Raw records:
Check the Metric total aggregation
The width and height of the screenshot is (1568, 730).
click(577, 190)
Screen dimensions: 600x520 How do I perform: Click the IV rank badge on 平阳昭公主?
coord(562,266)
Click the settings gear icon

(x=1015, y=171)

---

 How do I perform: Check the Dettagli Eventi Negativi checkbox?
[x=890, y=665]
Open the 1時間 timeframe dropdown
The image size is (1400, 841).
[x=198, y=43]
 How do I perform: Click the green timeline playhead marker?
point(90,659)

--

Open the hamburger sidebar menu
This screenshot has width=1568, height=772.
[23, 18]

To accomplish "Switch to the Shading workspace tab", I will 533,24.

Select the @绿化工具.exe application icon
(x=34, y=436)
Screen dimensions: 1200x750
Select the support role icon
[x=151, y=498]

▸ Work to complete
Retype the lines of the listing above, starting with the line that contains "Check the Metric total aggregation" and going on through the line that contains "(x=1015, y=171)".

▸ Task output
Check the Metric total aggregation
The width and height of the screenshot is (1568, 730).
click(577, 190)
Screen dimensions: 600x520 How do I perform: Click the IV rank badge on 平阳昭公主?
coord(562,266)
Click the settings gear icon

(x=1015, y=171)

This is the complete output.